01:00 AM EST on Saturday, December 18, 2004

BY GERALD M. CARBONE
Journal Staff Writer

The Boston Red Sox finally won the World Series, but hundreds of thousands of their fans are still singing the loser's lament: Wait till next year.

That's because the team held a ticket sale last weekend for 52 of its 81 home games, and more than 700,000 prospective buyers logged on to the ticketing Web site.

The demand was so great that only 1 out of 28 people who tried to buy tickets online succeeded, according to Ron Bumgarner, the team's senior adviser for ticketing. Another 2,700 people bought tickets last Saturday and Sunday by lining up at Fenway Park. Those 52 games are now sold out, except for single seats or seats with obstructed views.

The Red Sox will sell tickets to the remaining 29 home games late next month or early in February, and they'll work on improving an online buying experience that has left many fans frustrated.

One Internet rumor is that a few people bought many of the online tickets by cracking the Web site's source code, thus bypassing the virtual waiting room that most customers had to pass through.

The Red Sox use an online ticket sales company called tickets.com that Bumgarner called "the best-in-breed in the business of these providers." Tickets.com has conducted an investigation of these rumors, and determined that it would not be possible to bypass the virtual waiting room by reading the source code.

"They're telling us it would not be possible" to bypass the system in this way, Bumgarner said. It is possible that there were some shenanigans surrounding the online sale. "We are certainly not ruling it out and are aggressively trying to identify" a scam if there was one, he said.

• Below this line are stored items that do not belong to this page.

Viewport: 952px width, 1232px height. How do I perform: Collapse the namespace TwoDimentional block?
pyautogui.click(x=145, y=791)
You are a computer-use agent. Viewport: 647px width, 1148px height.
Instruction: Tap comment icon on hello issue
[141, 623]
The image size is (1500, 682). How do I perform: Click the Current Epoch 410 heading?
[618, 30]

The Red Sox set a limit on how many tickets one person could buy, and they're now trying to identify people who bought their limit, then re-registered and bought more. Those people will receive only their limit, and the rest of their purchases will be returned for resale. "We are trying to figure out who purchased more tickets than they should have," Bumgarner said.

The Red Sox are also scanning Web sites, such as eBay, to identify people who are selling tickets they bought in last weekend's sale. The team will cancel those accounts. "They're not going to get those tickets in their hands to sell," Bumgarner said. "We've already identified over 700 accounts from scalpers" representing about 5,000 tickets that will be returned to the pool for resale.

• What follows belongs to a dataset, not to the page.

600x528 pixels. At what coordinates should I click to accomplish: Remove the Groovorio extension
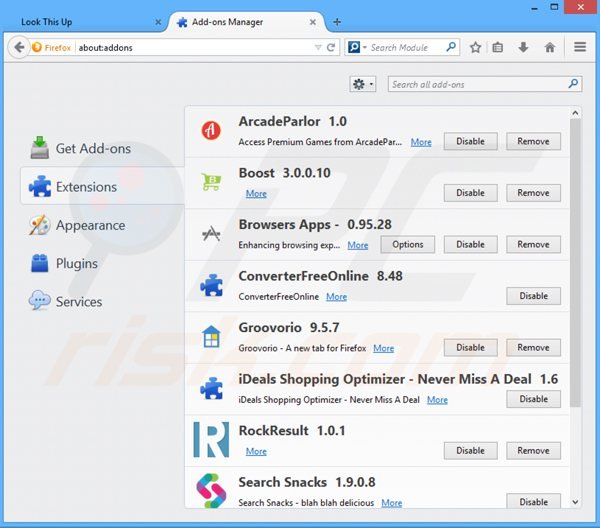click(533, 348)
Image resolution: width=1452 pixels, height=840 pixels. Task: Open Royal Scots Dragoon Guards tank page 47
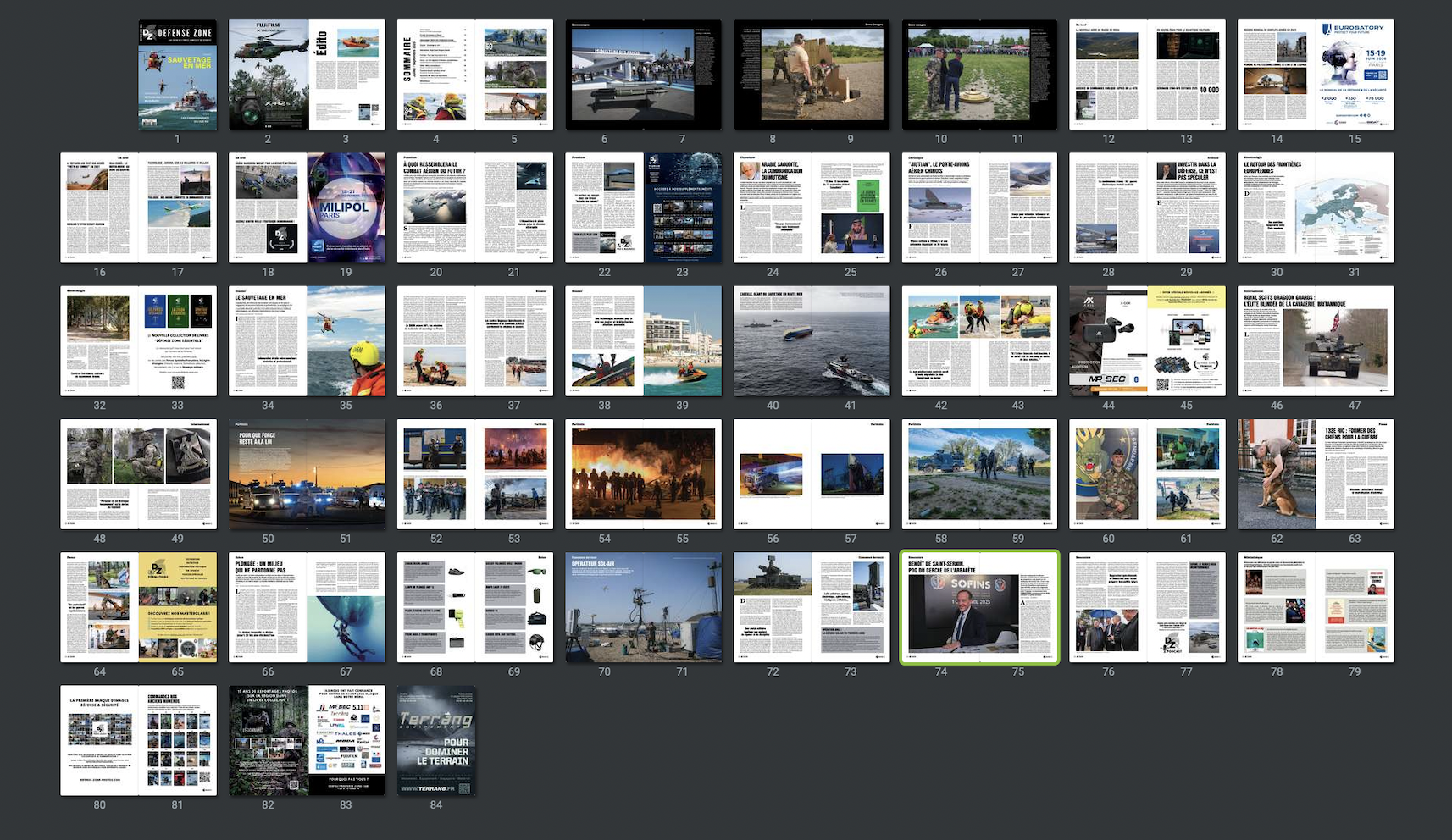pos(1355,340)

Boston charges more for its tickets than any other major league team, but neither the price nor winning the World Series after many near misses has dampened the market.

"It is our feeling that [the world championship] has even generated more interest and has raised the expectations even higher," Bumgarner said. "As we can see from our very first sale, the interest is greater than ever.

"A lot of the casual fans who were content to watch the games on television now want to get out here and taste and feel the actual experience in person."

TICKETS RANGE from $12 for a seat in the upper bleachers to $120 for a front-row seat on the Green Monster during high-demand games.

Fenway Park has the smallest seating capacity of major league stadiums, with seating for 36,200 fans at night and 35,880 during the day, when a portion of the center-field bleachers is closed to provide a better backdrop against which batters can see the ball.

Last season, the Red Sox sold out all of their 81 home games plus their playoff and World Series games; Bumgarner said they could have sold every available ticket last weekend.

By limiting the number of games and tickets a fan can buy, the Sox are putting tickets into the hands of more people, a strategy aimed at long-term marketing versus short-term sales.

"We're trying to spread the market across as many people as possible," he said. That way if they have a down year they will still have a stable of loyal fans who have attended Fenway Park, enjoyed the experience, and will still come to the ballpark.

"We do think there's things we can do better," Bumgarner said. For example, the Red Sox may switch their online sales to a lottery-type system for the most popular opponents of their remaining games.

For these games, fans could log in, register to buy, then log out without waiting. A random drawing would determine whether their registration won the right to buy seats, and they would be notified by e-mail.

The Red Sox may adopt a lottery system for some of their remaining 29 home games, but those seats won't go on sale until next month or February -- so prospective buyers will have to wait, once again, till next year.